Segment Start: Input for this task
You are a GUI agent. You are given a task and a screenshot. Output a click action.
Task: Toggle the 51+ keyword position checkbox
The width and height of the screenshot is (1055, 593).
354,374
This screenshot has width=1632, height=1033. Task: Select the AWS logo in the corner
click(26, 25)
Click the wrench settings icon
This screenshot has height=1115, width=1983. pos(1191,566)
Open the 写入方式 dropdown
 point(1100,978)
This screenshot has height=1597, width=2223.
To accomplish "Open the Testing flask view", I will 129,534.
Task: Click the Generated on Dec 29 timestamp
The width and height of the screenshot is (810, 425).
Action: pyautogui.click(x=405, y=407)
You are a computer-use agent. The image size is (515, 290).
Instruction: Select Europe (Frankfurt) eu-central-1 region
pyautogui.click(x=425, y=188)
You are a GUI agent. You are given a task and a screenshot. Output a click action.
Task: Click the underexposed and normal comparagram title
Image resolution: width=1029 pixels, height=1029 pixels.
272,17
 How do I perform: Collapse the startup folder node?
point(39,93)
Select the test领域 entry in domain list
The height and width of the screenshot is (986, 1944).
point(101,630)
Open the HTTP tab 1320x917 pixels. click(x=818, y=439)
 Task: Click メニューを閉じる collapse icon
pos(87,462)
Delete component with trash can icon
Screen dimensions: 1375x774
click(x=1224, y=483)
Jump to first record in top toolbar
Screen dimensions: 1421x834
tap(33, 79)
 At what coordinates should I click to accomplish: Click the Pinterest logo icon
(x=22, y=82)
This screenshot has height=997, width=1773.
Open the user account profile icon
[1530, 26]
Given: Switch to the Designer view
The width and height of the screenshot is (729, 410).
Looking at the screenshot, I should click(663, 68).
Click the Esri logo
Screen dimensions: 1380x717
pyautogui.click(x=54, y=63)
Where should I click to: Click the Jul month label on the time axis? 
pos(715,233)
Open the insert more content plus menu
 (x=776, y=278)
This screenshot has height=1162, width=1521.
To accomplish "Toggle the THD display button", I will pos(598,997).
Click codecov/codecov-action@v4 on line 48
Segment End: Input for this task
Assigned task: Based on the entries above, give the number of lines with the string "will" and no further text.

Solution for this exercise: 2